Support SPMD placeholder tensors

rpsilva-aws · rpsilva-aws · commit 34035253a5fd · 2025-07-21T20:11:51.000Z
diff --git a/test/neuron/run_tests.sh b/test/neuron/run_tests.sh
@@ -242,6 +242,7 @@ function run_xla_op_tests3 {
   #run_test "$_TEST_DIR/spmd/test_xla_virtual_device.py"
   #run_test "$_TEST_DIR/spmd/test_dynamo_spmd.py"
   run_test "$_TEST_DIR/spmd/test_spmd_debugging.py"
+  run_test "$_TEST_DIR/spmd/test_spmd_placeholder.py"
   #=run_test "$_TEST_DIR/spmd/test_xla_distributed_checkpoint.py"
   run_test "$_TEST_DIR/spmd/test_xla_spmd_python_api_interaction.py"
   #run_test "$_TEST_DIR/spmd/test_dtensor_integration.py"
diff --git a/test/run_tests.sh b/test/run_tests.sh
@@ -268,6 +268,7 @@ function run_xla_op_tests3 {
   run_test "$_TEST_DIR/test_persistent_cache.py"
   run_test "$_TEST_DIR/test_devices.py"
   run_test "$_TEST_DIR/test_manual_xla_registration.py"
+  run_test "$_TEST_DIR/spmd/test_spmd_placeholder.py"
   # NOTE: this line below is testing export and don't care about GPU
   PJRT_DEVICE=CPU CPU_NUM_DEVICES=1 run_coverage "$_TEST_DIR/test_core_aten_ops.py"
   run_test "$_TEST_DIR/test_pallas.py"
diff --git a/test/spmd/test_dynamo_spmd.py b/test/spmd/test_dynamo_spmd.py
@@ -176,7 +176,7 @@ def test_dynamo_input_sharding_threashold(self):
       print('catch')
     # it is hard to catch the C++ runtime error in python, instead we can check if
     # after printing that dynamo_res is still a placeholder then it means C++ crashed.
-    self.assertTrue(torch_xla._XLAC._is_placecholder(dynamo_res))
+    self.assertTrue(torch_xla._XLAC._is_placeholder(dynamo_res))

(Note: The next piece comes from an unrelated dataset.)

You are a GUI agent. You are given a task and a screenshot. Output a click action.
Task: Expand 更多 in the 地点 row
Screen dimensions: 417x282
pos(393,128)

     if saved_var != None:
       os.environ['XLA_DYNAMO_INPUT_SHARDING_CHECK_THRESHOLD'] = saved_var
     else:
diff --git a/test/spmd/test_spmd_placeholder.py b/test/spmd/test_spmd_placeholder.py
@@ -0,0 +1,90 @@
+import sys
+import unittest
+import torch
+import torch_xla
+from torch_xla.core.xla_builder import create_placeholder_tensor
+import torch_xla.debug.metrics as met
+import re
+import torch_xla.runtime as xr
+import torch_xla.distributed.spmd as xs
+
+import test_xla_sharding_base
+
+
+class TestSPMDPlaceholder(test_xla_sharding_base.XlaShardingTest):
+
+  def setUp(self):
+    super().setUpClass()
+
+  def test_create_placeholder(self):
+    num_devices = self.n_devices
+    for shape, dtype in zip(
+        ((num_devices, num_devices), (num_devices, num_devices, 2),
+         (num_devices, num_devices, 2, 2)),
+        (torch.float32, torch.bfloat16, torch.int8),
+    ):
+      model_axis = max(1, self.n_devices // 2)

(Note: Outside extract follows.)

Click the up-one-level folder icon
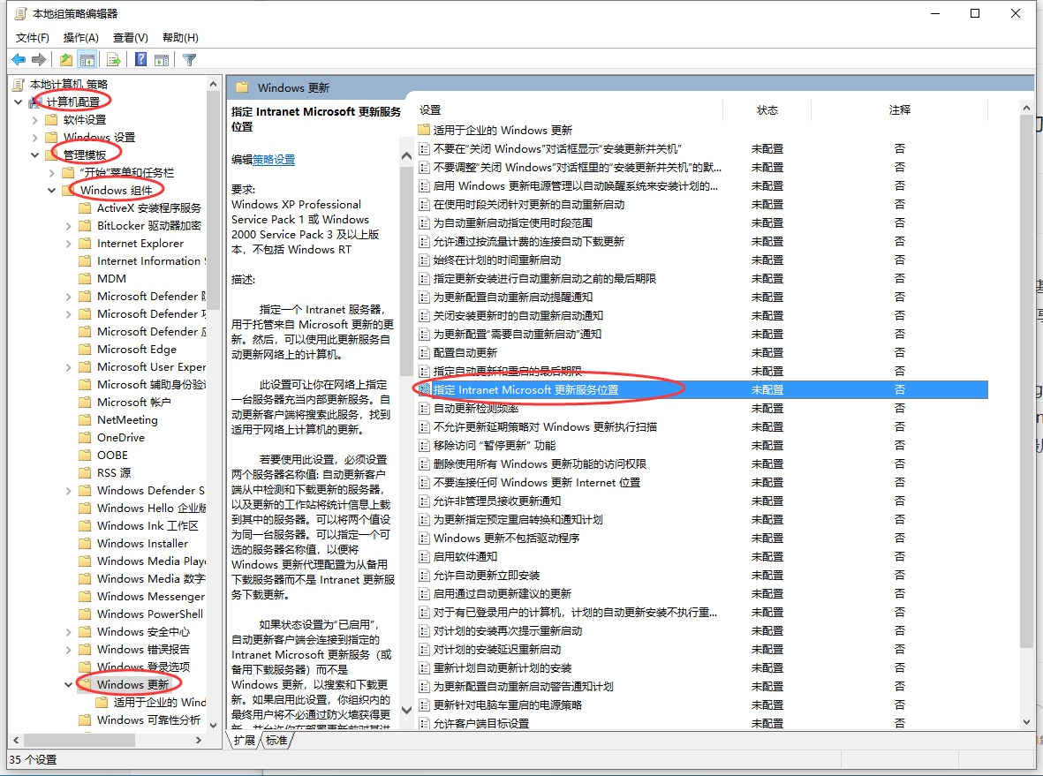Screen dimensions: 1043x776 click(x=65, y=58)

+      data_axis = self.n_devices // model_axis
+      mesh_shape = (data_axis, model_axis) + (1,) * (len(shape) - 2)
+      axis_names = ('x', 'y') + tuple(f'z{i}' for i in range(1, len(shape) - 1))
+      mesh = self._get_mesh(mesh_shape, axis_names=axis_names)
+
+      p = create_placeholder_tensor(shape, dtype)
+      xs.mark_sharding(p, mesh, axis_names)
+      assert isinstance(p, torch.Tensor)
+      assert p.device == torch_xla.device()
+      self.assertEqual(p.dtype, dtype)
+      self.assertEqual(p.shape, shape)
+      self.assertTrue(torch_xla._XLAC._is_placeholder(p))
+
+  def test_read_value_crashes(self):
+    mesh = self._get_mesh((self.n_devices,), axis_names=('x',))
+    p = create_placeholder_tensor((self.n_devices,), torch.bfloat16)
+    xs.mark_sharding(p, mesh, ('x',))
+    with self.assertRaises(RuntimeError):
+      p.cpu()
+
+  def test_trace_graph(self):
+    met.clear_all()
+    self.assertFalse(met.metric_data("TransferToDeviceTime"))
+
+    model_axis = max(1, self.n_devices // 2)
+    data_axis = self.n_devices // model_axis
+    mesh_shape = (data_axis, model_axis)
+    mesh = self._get_mesh(mesh_shape, axis_names=('x', 'y'))
+
+    p1 = create_placeholder_tensor((128, 32), torch.bfloat16)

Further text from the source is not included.